Work instructions:
Search the listing for the word "width" and return each line that contains it.

Provided records:
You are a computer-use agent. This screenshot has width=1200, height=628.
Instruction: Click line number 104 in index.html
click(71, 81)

==

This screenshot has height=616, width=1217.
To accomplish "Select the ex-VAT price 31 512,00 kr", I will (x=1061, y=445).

Answer space:
You are a computer-use agent. This screenshot has width=1200, height=628.
This screenshot has height=616, width=1217.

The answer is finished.